Des programmes d’insertion comme réponse à la problématique de l’accès à la formation professionnelle
6Au printemps 2005, le Conseil d’Etat vaudois engageait une action de mise en place d’un dispositif d’insertion socioprofessionnelle destiné spécifiquement aux jeunes adules âgés entre 18 et 25 ans émargeant à l’aide sociale. Cette initiative a été provoquée à la suite du constat qu’un nombre croissant de jeunes adultes recourait au soutien social et financier des Centres sociaux régionaux (CSR) pour subvenir à leurs besoins, en raison de situations difficiles telles que rupture d’apprentissage, difficulté à entrer dans le monde du travail en raison d’un nombre insuffisant de places de formation ou relations conflictuelles avec les parents. Dès l’automne 2005, plusieurs organismes d’action sociale tels que l’Œuvre suisse d’entraide ouvrière, Caritas ou encore Le Relais ont bénéficié du soutien du Service de prévoyance et d’aide sociales pour construire et gérer des programmes d’insertion sociale et professionnelle visant à faciliter l’accès à la formation ou à l’emploi pour celles et ceux qui ne pouvaient le faire uniquement par leurs propres ressources. Ces programmes ont été élaborés de manière à être complémentaires et à offrir des expériences différentes, permettant, par exemple, aux jeunes adultes d’être confrontés à des normes et exigences professionnelles ou par une offre d’activités et de cours ayant pour objectifs de renforcer la socialisation et les connaissances scolaires de base. Les jeunes adultes sont contraints à participer à ce type de prestations sous peine de sanction en cas de refus.
7Ce nouveau modèle de l’insertion des jeunes adultes succède au dispositif de la « transition 1 » composé, entre autres, de l’Office professionnel de transition et d’insertion et des semestres de motivation et le complète. Il se démarque de l’ancien modèle à travers deux mesures dont la nature des prestations porte sur des pratiques artistiques. Il s’agit du programme ACCORD du Centre de formation Impulsion à Renens et du programme « Scenic Adventure » de la coopérative Démarche à Lausanne. Si le premier utilise la communication visuelle (photographie, vidéo, infographie et graphisme) comme support d’accompagnement, le second programme repose sur les arts de la scène, le but étant la création et la présentation d’un spectacle public.
Les arts de la scène comme supports de la réalisation personnelle
8Constituée en 1998, Démarche est une société coopérative à but non lucratif ayant entre autres pour objectif de mettre sur pied des actions de formation et des programmes de réinsertion à l’intention de personnes en situation de chômage.

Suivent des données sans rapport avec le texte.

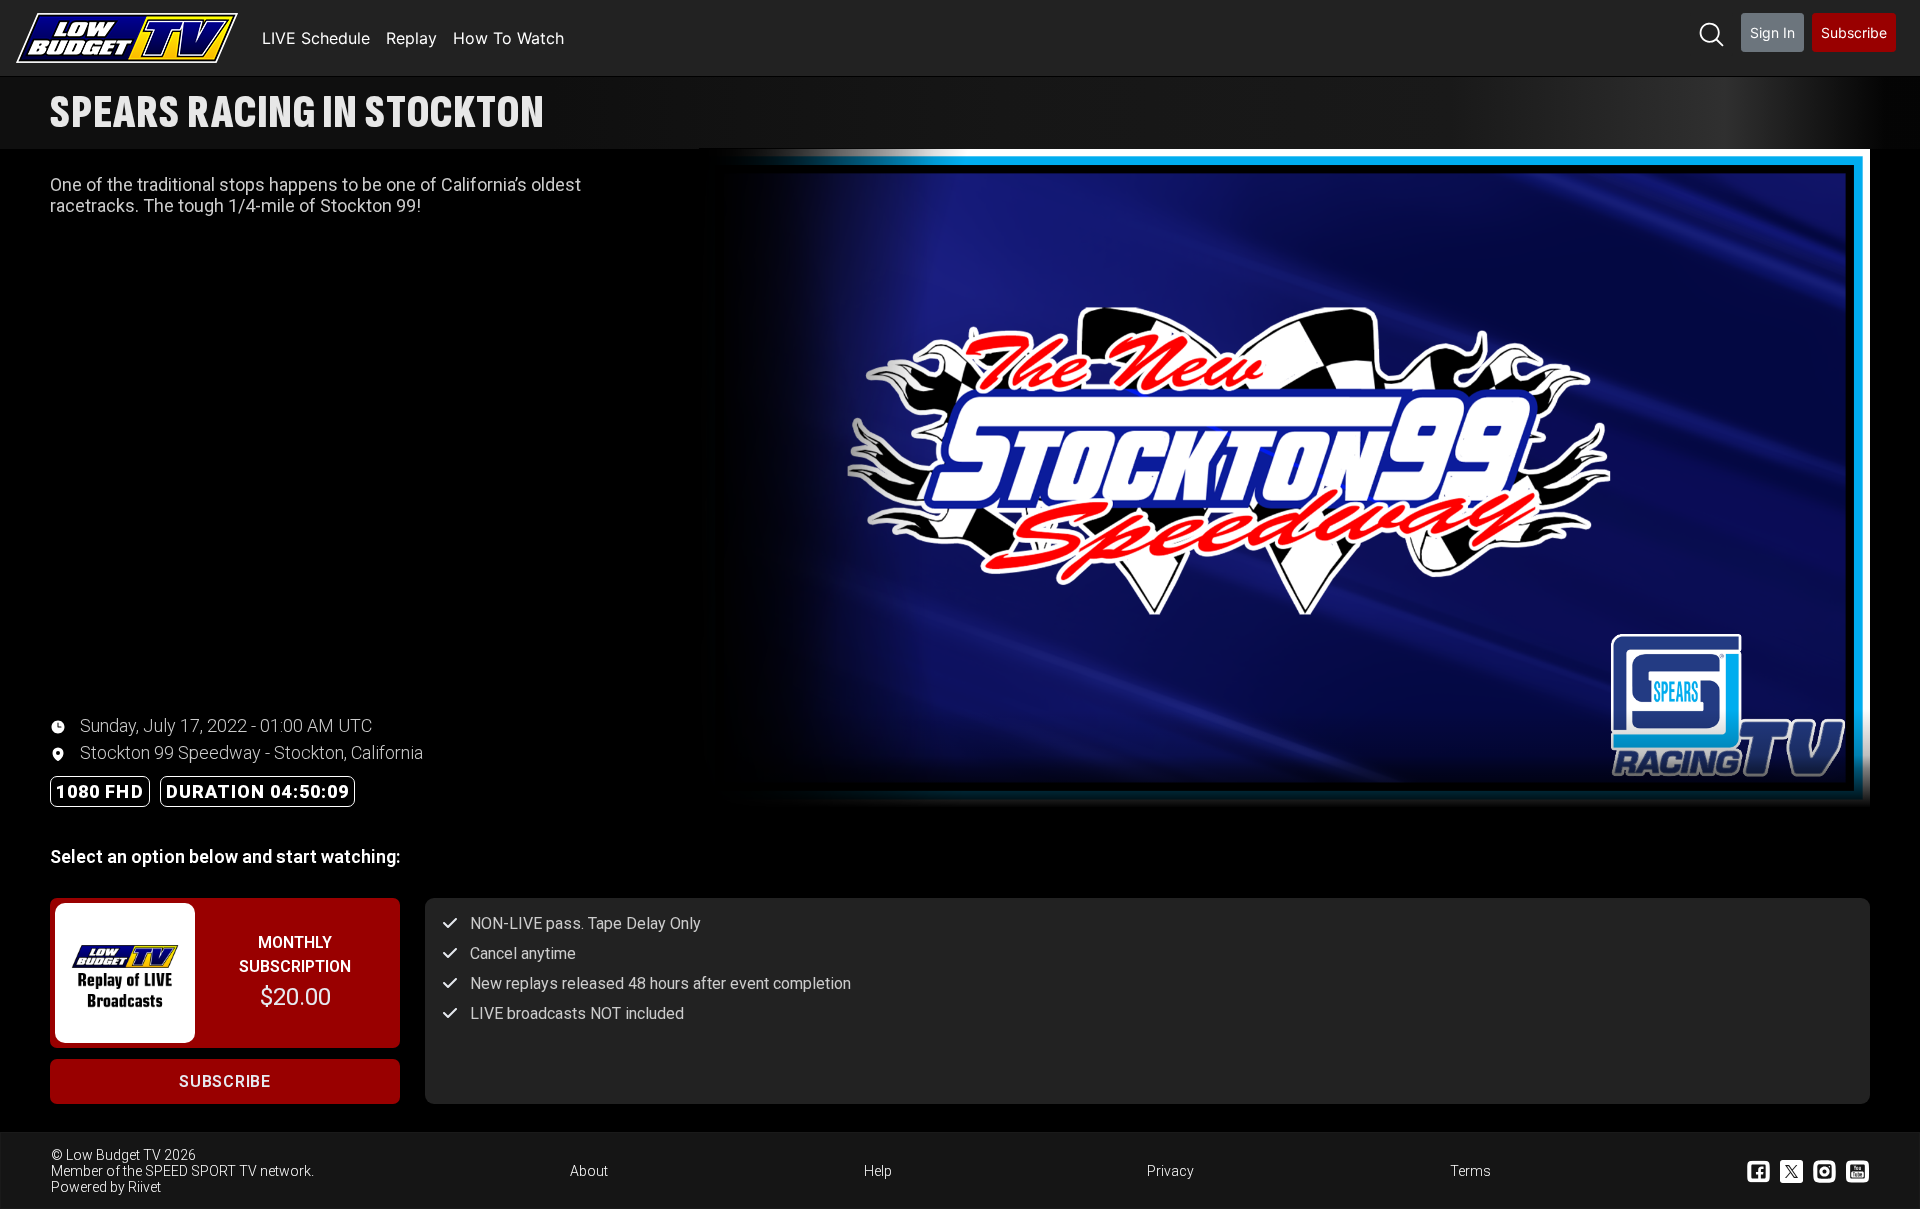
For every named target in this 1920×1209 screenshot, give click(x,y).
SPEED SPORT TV (201, 1171)
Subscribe (1854, 32)
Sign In (1772, 32)
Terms (1470, 1171)
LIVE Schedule (316, 38)
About (589, 1171)
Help (878, 1171)
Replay (411, 38)
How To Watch (508, 38)
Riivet (144, 1187)
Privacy (1170, 1171)
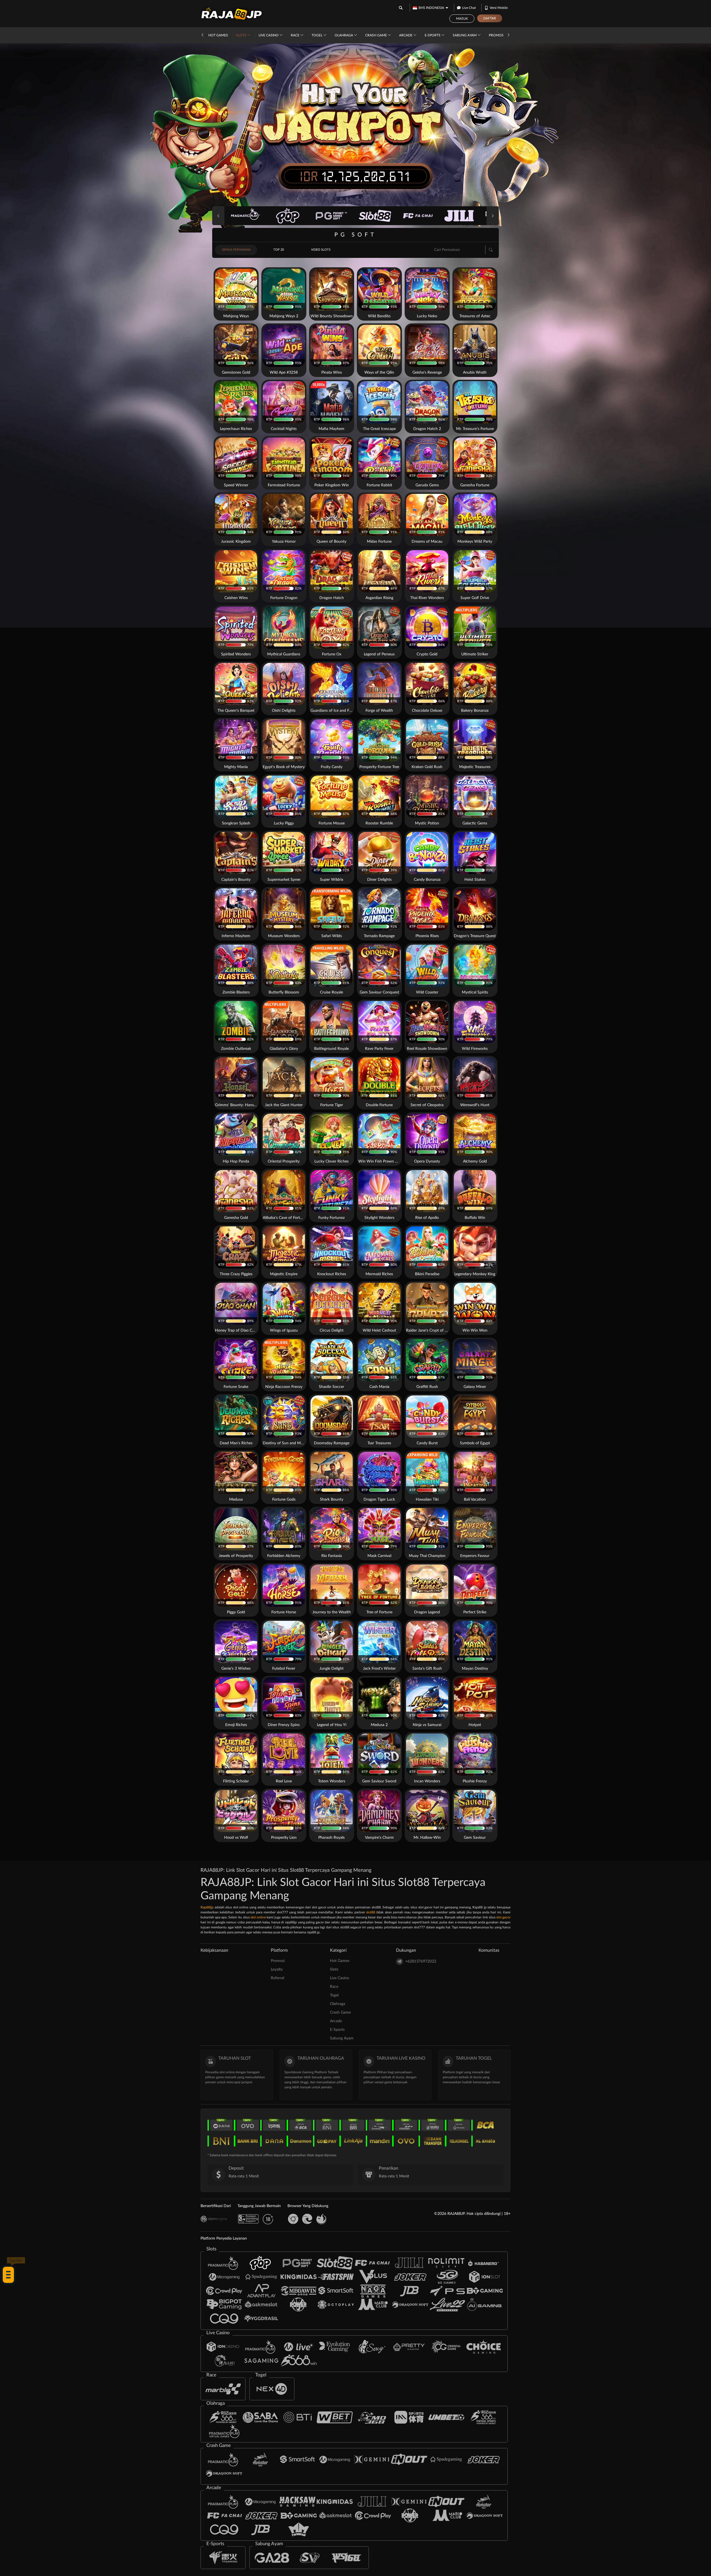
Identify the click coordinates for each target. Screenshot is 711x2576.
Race (295, 35)
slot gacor (503, 1917)
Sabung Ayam (465, 35)
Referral (277, 1978)
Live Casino (269, 35)
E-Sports (433, 35)
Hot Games (218, 35)
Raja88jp (207, 1907)
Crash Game (376, 35)
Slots (241, 35)
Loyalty (277, 1969)
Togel (317, 35)
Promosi (496, 35)
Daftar (489, 18)
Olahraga (344, 35)
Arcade (406, 35)
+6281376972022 (420, 1961)
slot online (258, 1917)
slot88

9Un premier atelier théâtral a vu le jour au début des années 2000. Il a été animé par l’humoriste français Olivier Lejeune. Il regroupait des chômeurs au bénéfice d’emplois temporaires subventionnés. L’intention de cette initiative de lutte contre l’exclusion était de permettre aux demandeurs d’emploi de retrouver confiance en eux grâce à la scène. La coopérative Démarche souhaitait, à travers le théâtre, développer les dimensions suivantes : travail sur l’estime de soi, amélioration de sa capacité à communiquer, acceptation du regard des autres, créativité et imagination1. Olivier Lejeune témoigne ainsi de cette expérience avec les chômeurs :
« Quand mes batteries sont vides, alors je monte sur la scène d’où j’aspire l’amour et l’énergie du public. Le public, c’est comme un panneau solaire. Mes élèves de Démarche le sentent et captent cette énergie. En quelques séances, ils font des progrès incroyables. Sous les feux de la rampe, ceux que la société considère comme de la « mauvaise herbe » s’épanouissent pour devenir des tournesols ». (Stucky 2002 : 2)
10C’est en 2007 que le programme « Scenic Adventure » a été mis sur pied. Il propose des activités artistiques et créatrices (multimédia, musique assistée par ordinateur, stylisme et création de vêtements, décoration et création d’objets, danse, expression théâtrale et chant) à trente jeunes adultes, dans le but de mettre en scène un spectacle. Les ateliers sont complétés par des démarches de recherche d’une formation ou d’un emploi. Les objectifs de ces prestations animées par une équipe socioéducative, des responsables d’atelier et des intervenants extérieurs (artistes et enseignants) visent à redonner confiance et à identifier les potentialités de chacun, dans une idée de développement et de consolidation des compétences personnelles et sociales. La finalité de la mesure d’insertion est l’obtention d’une place de formation, en particulier par le biais de la construction d’un projet professionnel.
Une recherche pour objectiver les apports des pratiques artistiques dans le champ de l’insertion socioprofessionnelle
11Notre choix s’est porté sur le programme « Scenic Adventure » pour mener à bien notre recherche portant sur la place et les fonctions des pratiques artistiques dans le champ de l’insertion des jeunes adultes. En effet, nous postulons que les pratiques artistiques et culturelles participent à l’élaboration d’une identité positive chez les jeunes adultes stigmatisés par le fait d’être tributaire d’un revenu d’insertion (RI). Nous pensons également que participer à un programme incluant l’art comme support favorise le lien social.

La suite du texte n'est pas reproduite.